"What does she want?" Dolly asked, putting her books down on the upper step of the porch.
"I don't want to tell you till you see it," Mrs. Drake said, smiling mysteriously; "it is by all odds the prettiest thing you ever laid eyes on, an' she says she is willin' to let it go for the bare cost of the material. She is in a sort o' tight for cash."
"A hat?" Dolly inquired, eagerly.
"Something you need worse than a hat," the mother smiled. "It is a dress--an organdie, a regular beauty. She made it for Mary Cobb, and you know Mary always orders the best, but, the poor girl's mother bein' dead, the dress come back on Miss Stella's hands. She could force Mary to stick to her agreement, but she hates to do it when the girl has to put on black and is in so much trouble. Even as it is, you wouldn't have had the chance at it, but you and Mary are exactly of a size, an' there'll be no alterations to make."
"Oh, I want to see it!" Dolly sprang lightly up the steps and hurried into her mother's room on the right of the hall, where a tall, angular, middle-aged spinster sat with her stained and needle-pricked fingers linked in her lap.
"How are you, Miss Stella?" she cried, kissing the thin cheek cordially. "I've already heard about that dress. Winnie Mayfield helped Mary pick out the cloth and trimmings, and she said you would make it the sweetest thing in the valley. Pink is my color. Where is-- oh!" She had descried it as it lay on the bed, and with hands clasped in delight, she sprang toward it. "Oh, it is a dream--a dream, Miss Stella! You are an artist."

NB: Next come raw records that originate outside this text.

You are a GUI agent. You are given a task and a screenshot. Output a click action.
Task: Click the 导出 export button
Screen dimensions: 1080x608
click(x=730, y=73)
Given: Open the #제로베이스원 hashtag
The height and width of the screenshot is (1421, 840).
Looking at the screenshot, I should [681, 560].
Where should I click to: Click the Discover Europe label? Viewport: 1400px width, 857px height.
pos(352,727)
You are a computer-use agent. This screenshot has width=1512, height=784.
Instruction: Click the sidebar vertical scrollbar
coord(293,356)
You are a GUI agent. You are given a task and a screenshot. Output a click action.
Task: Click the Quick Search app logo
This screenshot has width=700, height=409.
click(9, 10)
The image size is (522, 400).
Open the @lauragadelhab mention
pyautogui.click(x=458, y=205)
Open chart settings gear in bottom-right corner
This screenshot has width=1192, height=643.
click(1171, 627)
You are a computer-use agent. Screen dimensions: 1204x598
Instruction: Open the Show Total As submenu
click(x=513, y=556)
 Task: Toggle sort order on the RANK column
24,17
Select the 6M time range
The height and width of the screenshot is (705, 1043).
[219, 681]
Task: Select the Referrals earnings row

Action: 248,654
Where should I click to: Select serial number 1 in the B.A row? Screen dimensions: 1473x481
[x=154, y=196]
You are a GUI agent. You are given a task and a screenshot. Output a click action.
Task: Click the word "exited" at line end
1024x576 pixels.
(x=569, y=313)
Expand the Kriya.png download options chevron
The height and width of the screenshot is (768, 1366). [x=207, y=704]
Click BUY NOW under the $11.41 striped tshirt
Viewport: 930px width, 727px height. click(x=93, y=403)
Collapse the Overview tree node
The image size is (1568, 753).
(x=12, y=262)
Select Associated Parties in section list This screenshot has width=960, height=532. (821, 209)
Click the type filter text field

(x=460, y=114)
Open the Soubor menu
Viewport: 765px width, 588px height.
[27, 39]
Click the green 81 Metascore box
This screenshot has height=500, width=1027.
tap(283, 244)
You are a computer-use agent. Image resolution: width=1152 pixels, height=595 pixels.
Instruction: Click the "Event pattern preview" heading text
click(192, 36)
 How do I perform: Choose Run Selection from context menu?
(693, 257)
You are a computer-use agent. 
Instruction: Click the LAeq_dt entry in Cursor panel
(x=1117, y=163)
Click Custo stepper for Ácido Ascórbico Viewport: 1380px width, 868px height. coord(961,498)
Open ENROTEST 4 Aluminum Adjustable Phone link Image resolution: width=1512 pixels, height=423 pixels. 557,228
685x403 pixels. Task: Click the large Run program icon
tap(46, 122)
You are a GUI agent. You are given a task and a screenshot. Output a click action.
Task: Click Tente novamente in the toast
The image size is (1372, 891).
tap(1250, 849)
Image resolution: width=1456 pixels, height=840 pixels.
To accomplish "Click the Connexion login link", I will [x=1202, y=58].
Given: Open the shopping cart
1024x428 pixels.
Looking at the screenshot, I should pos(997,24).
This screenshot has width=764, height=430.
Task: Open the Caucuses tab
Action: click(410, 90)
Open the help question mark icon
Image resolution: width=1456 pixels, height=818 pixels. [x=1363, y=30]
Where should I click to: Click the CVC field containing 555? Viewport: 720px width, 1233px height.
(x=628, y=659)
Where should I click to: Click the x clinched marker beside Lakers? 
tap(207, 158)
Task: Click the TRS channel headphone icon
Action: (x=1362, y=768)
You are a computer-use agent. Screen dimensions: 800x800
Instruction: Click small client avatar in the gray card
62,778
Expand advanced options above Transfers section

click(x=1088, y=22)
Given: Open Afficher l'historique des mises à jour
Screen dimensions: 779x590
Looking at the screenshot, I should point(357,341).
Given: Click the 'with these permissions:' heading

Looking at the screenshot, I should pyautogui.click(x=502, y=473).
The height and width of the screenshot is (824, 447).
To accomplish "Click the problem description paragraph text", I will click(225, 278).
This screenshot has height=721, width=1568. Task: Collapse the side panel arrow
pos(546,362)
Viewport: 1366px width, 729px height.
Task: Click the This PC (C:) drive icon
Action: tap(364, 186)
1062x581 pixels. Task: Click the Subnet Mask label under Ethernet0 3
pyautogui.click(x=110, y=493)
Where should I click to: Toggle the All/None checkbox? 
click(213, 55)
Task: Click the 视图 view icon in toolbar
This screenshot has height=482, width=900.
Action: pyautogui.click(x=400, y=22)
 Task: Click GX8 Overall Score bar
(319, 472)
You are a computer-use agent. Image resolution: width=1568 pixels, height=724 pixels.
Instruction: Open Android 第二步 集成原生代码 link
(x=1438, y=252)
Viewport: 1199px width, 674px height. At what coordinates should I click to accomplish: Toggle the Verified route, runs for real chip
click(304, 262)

She picked the flimsy garment up and held it at arm's length. Then she hung it on one of the tall bed-posts and stood back to admire it, uttering little ejaculations of delight. "I know it will fit. I wore one of Mary's dresses to a party one night, and it was exactly right in every way. Oh, oh, what a beauty! You are a wonder. You could get rich in a city." "I think Miss Stella is trying to advertise her work," Mrs. Drake jested. "She knows Mr. Mostyn will see it, and he'd have to talk about it. Town men are close observers of what girls put on--more so, by a long shot, than country men. I wouldn't be surprised if some rich person wrote to you to come down to Atlanta, Miss Stella."